Exercise aim
All lines from the opening of the data to the line containing "Given: Click the yellow" must be returned unchanged, and only those lines.

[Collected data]
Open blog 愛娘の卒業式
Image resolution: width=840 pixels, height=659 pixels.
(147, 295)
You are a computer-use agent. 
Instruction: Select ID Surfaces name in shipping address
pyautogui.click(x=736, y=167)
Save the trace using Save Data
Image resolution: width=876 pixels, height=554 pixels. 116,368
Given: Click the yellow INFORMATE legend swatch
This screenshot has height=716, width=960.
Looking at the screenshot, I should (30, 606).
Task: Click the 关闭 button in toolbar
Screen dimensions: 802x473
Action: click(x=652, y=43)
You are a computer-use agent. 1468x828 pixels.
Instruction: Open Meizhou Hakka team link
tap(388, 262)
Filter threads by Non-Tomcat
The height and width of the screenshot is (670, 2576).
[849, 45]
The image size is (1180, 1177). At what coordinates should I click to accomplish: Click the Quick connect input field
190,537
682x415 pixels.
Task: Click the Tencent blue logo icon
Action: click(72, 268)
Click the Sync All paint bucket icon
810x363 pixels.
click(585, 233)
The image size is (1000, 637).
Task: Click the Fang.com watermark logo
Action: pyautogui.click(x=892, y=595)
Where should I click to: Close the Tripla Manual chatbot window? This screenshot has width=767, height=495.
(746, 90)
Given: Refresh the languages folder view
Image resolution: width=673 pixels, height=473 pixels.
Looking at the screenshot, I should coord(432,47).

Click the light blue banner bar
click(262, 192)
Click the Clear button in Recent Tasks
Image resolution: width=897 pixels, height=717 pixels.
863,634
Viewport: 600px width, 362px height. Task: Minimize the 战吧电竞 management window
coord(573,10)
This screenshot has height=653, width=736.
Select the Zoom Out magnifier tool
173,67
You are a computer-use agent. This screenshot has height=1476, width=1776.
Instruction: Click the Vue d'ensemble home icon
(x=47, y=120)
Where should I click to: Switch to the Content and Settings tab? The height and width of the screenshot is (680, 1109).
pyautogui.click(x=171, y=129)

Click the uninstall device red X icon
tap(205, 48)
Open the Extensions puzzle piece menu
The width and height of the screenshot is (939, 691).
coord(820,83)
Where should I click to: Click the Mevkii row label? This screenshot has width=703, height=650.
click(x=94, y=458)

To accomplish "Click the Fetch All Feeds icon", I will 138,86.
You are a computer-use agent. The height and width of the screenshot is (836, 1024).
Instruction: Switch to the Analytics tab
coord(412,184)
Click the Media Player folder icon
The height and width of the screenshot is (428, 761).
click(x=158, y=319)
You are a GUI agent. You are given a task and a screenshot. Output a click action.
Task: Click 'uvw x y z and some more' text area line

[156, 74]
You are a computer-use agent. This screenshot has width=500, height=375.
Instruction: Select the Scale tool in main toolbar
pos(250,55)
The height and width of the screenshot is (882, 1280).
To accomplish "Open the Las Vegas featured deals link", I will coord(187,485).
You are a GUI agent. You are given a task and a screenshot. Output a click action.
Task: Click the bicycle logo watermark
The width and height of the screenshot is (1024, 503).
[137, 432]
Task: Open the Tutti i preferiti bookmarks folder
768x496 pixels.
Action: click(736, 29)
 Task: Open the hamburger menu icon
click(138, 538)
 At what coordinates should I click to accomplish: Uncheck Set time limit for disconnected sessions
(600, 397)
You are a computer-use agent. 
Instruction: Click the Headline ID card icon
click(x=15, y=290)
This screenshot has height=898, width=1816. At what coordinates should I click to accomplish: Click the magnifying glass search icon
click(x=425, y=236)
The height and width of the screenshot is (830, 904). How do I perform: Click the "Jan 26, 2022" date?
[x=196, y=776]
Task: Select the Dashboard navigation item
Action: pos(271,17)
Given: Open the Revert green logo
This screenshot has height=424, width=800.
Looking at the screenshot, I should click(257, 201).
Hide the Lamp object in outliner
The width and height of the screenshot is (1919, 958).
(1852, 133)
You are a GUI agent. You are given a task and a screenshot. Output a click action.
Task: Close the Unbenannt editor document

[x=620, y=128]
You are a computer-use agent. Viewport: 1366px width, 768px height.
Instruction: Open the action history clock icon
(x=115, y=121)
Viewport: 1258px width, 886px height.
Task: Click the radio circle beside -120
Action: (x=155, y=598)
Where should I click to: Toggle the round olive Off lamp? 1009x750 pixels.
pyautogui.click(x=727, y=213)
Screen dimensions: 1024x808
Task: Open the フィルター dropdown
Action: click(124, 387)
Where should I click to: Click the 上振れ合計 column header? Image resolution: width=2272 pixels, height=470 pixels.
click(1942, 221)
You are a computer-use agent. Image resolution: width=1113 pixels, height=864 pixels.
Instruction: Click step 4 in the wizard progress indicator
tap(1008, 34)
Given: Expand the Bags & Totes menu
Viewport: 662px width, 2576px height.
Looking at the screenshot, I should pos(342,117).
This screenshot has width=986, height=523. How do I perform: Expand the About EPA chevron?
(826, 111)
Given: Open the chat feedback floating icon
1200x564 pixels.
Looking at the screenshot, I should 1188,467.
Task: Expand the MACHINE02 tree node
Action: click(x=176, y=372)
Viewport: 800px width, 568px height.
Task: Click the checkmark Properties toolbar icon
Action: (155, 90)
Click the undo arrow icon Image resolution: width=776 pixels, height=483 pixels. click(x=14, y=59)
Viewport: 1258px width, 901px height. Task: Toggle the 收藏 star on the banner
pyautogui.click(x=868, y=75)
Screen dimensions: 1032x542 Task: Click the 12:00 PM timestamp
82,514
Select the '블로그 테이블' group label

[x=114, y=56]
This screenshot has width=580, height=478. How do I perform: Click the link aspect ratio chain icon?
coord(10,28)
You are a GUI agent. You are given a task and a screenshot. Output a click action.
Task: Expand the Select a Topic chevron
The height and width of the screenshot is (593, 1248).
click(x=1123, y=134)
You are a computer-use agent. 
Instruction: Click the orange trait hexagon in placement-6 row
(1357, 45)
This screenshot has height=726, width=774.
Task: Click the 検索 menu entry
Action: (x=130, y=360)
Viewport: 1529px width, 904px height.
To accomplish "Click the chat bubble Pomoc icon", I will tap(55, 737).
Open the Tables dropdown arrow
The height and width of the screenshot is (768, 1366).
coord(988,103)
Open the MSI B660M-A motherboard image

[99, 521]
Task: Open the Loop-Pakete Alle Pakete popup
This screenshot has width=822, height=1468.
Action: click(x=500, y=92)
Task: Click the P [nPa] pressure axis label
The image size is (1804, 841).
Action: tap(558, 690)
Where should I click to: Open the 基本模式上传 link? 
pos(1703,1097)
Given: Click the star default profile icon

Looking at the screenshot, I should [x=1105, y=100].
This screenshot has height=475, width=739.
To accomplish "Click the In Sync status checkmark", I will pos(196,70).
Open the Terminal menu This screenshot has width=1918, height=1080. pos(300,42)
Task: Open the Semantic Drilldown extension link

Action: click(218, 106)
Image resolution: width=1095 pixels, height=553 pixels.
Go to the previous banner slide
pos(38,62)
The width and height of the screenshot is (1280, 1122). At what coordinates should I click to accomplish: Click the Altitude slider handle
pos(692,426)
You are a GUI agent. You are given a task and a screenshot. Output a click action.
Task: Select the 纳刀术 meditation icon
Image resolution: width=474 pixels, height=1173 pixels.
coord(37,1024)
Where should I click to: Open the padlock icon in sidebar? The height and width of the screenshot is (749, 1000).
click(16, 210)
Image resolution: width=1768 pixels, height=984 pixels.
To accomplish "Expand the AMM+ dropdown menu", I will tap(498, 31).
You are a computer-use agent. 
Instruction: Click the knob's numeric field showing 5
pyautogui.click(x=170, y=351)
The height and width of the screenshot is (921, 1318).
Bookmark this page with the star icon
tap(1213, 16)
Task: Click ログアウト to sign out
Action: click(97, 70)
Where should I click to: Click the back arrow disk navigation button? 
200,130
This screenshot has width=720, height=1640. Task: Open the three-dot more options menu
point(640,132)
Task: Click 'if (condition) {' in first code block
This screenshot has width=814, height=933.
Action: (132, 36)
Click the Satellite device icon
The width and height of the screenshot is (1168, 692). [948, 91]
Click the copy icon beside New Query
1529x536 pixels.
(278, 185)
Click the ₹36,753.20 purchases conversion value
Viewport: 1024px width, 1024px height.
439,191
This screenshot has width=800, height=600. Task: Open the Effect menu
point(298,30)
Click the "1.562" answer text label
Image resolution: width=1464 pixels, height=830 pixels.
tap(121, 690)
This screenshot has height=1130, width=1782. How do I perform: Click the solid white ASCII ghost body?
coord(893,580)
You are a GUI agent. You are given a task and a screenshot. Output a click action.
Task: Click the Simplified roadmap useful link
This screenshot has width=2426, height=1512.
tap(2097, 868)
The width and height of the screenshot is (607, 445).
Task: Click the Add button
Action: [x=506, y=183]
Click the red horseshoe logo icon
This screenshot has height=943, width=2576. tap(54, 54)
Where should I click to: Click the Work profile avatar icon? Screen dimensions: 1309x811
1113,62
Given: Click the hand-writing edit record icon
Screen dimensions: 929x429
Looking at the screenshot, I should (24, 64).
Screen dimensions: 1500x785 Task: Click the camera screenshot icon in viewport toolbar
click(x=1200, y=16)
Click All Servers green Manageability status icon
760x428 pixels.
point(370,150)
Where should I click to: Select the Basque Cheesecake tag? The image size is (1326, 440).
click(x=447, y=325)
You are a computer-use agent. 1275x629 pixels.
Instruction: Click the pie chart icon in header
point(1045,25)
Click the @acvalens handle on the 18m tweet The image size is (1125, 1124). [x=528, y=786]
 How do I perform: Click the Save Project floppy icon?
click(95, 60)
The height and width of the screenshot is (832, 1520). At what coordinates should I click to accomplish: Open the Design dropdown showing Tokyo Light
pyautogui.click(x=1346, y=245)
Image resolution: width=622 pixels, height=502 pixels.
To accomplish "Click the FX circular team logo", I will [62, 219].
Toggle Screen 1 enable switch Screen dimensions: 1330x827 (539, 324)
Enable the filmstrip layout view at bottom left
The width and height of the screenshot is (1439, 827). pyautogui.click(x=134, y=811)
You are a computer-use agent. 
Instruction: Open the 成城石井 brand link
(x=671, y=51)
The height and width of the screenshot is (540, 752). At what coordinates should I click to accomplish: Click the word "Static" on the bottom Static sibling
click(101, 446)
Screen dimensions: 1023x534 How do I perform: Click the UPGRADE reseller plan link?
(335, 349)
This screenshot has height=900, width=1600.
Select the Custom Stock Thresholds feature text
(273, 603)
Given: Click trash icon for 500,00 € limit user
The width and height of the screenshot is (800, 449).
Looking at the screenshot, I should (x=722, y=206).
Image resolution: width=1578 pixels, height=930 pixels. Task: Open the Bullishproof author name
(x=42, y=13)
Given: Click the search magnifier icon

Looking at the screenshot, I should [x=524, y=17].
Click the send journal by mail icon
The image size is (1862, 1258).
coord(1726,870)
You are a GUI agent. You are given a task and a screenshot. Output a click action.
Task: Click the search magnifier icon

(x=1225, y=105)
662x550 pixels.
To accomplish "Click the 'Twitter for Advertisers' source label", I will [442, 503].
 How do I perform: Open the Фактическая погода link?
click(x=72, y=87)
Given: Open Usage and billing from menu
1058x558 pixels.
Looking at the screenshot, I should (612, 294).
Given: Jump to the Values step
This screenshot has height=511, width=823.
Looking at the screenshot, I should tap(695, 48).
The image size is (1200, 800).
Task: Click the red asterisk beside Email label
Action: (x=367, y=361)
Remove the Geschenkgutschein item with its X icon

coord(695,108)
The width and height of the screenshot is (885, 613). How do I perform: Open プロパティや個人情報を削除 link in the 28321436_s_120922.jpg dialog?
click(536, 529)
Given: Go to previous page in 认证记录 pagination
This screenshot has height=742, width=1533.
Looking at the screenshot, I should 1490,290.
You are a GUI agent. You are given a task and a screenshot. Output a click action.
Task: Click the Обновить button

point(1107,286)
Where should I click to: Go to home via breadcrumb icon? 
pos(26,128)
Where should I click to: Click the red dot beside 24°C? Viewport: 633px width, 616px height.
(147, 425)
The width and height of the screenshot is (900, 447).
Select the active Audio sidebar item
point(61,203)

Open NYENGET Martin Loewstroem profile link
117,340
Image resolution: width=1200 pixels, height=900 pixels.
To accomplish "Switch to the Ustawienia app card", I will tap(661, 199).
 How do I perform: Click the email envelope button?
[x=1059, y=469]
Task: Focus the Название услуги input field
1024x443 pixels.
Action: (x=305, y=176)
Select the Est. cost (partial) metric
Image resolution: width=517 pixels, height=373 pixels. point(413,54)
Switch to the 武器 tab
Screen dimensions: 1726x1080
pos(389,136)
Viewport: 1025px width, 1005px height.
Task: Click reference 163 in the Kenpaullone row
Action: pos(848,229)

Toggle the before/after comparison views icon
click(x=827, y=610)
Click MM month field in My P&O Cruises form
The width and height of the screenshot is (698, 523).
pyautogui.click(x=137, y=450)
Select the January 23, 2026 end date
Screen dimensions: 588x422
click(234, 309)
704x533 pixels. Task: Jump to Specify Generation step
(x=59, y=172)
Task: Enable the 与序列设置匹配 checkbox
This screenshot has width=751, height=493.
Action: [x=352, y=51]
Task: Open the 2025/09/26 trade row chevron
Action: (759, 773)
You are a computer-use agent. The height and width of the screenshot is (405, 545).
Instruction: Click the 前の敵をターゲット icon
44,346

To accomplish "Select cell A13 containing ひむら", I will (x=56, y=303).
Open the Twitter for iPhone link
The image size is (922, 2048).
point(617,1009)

Reply
Open blog 愛娘の卒業式
Image resolution: width=840 pixels, height=659 pixels.
(147, 295)
You are a computer-use agent. 
Instruction: Select ID Surfaces name in shipping address
pyautogui.click(x=736, y=167)
Save the trace using Save Data
Image resolution: width=876 pixels, height=554 pixels. 116,368
Given: Click the yellow INFORMATE legend swatch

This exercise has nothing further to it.